Saved data entries
● ● ●
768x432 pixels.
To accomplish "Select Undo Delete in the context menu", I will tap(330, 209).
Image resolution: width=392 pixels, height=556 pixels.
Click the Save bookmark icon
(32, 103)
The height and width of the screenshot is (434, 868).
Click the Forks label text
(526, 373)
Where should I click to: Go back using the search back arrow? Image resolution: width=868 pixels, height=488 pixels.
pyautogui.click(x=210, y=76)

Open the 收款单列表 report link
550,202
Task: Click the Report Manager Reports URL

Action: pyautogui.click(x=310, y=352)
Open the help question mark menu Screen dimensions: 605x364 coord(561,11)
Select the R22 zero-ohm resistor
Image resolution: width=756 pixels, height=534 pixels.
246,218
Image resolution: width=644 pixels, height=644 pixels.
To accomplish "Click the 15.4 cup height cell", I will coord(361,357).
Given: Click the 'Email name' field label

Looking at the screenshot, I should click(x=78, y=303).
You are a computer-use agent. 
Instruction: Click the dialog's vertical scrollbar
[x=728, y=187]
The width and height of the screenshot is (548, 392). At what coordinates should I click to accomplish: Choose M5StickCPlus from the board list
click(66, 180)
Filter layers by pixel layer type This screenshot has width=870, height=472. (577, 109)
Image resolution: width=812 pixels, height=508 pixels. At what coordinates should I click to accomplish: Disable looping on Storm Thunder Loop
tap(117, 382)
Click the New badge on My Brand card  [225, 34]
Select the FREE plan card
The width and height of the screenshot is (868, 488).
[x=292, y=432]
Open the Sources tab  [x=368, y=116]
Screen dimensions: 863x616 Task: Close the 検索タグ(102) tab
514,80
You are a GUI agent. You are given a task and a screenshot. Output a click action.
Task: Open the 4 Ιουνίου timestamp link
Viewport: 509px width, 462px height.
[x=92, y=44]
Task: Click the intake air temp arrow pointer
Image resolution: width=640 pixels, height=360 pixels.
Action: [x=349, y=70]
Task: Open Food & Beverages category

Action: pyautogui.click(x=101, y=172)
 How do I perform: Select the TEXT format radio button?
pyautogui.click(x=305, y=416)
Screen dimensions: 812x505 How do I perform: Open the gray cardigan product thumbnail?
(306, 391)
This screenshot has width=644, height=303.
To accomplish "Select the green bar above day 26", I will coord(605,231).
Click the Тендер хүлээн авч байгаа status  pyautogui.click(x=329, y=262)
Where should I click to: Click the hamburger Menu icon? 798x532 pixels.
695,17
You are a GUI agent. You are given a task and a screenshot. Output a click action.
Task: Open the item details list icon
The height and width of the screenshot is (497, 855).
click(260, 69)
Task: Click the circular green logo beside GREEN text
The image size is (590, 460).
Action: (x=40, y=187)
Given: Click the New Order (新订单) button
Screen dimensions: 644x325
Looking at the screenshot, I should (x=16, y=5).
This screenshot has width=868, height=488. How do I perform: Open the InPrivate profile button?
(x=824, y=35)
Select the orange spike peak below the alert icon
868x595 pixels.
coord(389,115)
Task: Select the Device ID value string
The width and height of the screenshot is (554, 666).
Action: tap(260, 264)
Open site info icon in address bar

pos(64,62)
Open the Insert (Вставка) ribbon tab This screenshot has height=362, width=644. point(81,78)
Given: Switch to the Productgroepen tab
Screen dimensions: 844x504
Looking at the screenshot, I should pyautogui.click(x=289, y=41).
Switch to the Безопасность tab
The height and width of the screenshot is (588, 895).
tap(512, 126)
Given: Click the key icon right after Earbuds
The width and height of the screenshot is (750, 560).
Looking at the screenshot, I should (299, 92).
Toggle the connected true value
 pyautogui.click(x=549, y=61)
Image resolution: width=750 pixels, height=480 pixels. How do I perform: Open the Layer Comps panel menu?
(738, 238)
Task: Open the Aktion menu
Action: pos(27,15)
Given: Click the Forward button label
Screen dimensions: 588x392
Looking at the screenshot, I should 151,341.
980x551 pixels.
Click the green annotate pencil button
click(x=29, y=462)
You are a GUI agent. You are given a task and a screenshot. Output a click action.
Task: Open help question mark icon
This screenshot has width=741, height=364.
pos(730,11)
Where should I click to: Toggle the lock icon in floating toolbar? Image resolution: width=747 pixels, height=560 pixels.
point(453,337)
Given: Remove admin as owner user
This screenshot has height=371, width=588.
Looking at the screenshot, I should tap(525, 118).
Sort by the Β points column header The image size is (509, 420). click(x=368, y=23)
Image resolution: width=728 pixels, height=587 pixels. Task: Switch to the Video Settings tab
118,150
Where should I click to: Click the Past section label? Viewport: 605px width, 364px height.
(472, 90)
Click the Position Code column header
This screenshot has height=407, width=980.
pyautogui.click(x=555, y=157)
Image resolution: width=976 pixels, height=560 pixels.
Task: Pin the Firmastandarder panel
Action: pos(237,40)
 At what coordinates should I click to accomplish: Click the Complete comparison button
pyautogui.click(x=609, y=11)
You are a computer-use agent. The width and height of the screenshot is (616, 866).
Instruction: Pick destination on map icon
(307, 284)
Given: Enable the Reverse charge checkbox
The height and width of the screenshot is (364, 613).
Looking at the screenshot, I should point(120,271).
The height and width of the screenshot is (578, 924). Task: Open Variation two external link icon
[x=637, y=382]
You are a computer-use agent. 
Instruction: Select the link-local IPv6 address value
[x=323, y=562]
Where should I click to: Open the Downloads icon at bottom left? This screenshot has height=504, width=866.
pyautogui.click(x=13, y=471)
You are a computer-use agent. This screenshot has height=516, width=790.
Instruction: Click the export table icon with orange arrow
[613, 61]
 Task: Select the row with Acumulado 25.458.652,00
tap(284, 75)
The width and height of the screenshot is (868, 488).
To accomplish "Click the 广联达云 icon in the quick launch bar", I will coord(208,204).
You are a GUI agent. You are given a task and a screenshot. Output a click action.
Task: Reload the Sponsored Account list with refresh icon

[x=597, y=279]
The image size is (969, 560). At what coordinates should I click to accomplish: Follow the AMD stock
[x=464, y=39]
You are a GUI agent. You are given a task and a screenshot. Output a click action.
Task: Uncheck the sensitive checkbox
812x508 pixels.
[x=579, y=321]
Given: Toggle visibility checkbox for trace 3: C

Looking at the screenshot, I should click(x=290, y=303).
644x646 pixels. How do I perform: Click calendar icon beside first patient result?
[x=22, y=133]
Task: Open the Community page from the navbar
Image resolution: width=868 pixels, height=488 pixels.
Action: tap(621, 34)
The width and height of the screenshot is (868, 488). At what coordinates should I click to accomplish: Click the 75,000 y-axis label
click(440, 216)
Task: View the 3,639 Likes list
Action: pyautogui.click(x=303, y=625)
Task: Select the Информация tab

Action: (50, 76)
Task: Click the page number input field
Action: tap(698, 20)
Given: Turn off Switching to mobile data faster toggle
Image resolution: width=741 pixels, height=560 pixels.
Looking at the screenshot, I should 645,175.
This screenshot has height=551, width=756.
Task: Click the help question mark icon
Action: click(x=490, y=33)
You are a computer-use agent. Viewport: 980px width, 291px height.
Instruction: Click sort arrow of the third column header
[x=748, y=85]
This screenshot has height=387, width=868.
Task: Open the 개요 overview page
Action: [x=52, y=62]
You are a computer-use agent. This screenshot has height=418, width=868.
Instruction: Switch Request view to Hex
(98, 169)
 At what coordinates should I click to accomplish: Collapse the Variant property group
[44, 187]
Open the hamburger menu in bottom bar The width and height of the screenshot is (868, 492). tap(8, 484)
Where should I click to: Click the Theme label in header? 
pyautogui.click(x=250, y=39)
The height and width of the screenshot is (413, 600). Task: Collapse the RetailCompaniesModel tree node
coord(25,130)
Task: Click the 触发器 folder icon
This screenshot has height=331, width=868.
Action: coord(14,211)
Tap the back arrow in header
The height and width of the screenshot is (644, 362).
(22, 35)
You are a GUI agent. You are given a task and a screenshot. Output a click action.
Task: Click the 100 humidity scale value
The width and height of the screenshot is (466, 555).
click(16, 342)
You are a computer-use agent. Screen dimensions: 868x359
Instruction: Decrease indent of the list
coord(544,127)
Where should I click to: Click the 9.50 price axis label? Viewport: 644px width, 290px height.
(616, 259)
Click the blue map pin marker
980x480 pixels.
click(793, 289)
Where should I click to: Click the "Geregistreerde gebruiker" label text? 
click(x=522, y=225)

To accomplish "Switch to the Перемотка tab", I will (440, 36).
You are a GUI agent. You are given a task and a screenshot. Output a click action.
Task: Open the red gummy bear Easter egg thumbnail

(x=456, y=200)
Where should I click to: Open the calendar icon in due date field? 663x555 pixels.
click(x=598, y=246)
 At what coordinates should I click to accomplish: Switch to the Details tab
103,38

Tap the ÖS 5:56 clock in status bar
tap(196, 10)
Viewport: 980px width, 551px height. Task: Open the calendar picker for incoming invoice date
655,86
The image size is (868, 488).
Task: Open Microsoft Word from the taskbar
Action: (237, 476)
● ● ●
_Your assignment_
In the entries above, some lines hold the string "computer". Copy each of them.

_Answer space_
You are a computer-use agent. 
You are a computer-use agent. The width and height of the screenshot is (616, 866).
You are a computer-use agent. 
You are a computer-use agent. This screenshot has height=516, width=790.
You are a computer-use agent. Viewport: 980px width, 291px height.
You are a computer-use agent. This screenshot has height=418, width=868.
You are a computer-use agent. Screen dimensions: 868x359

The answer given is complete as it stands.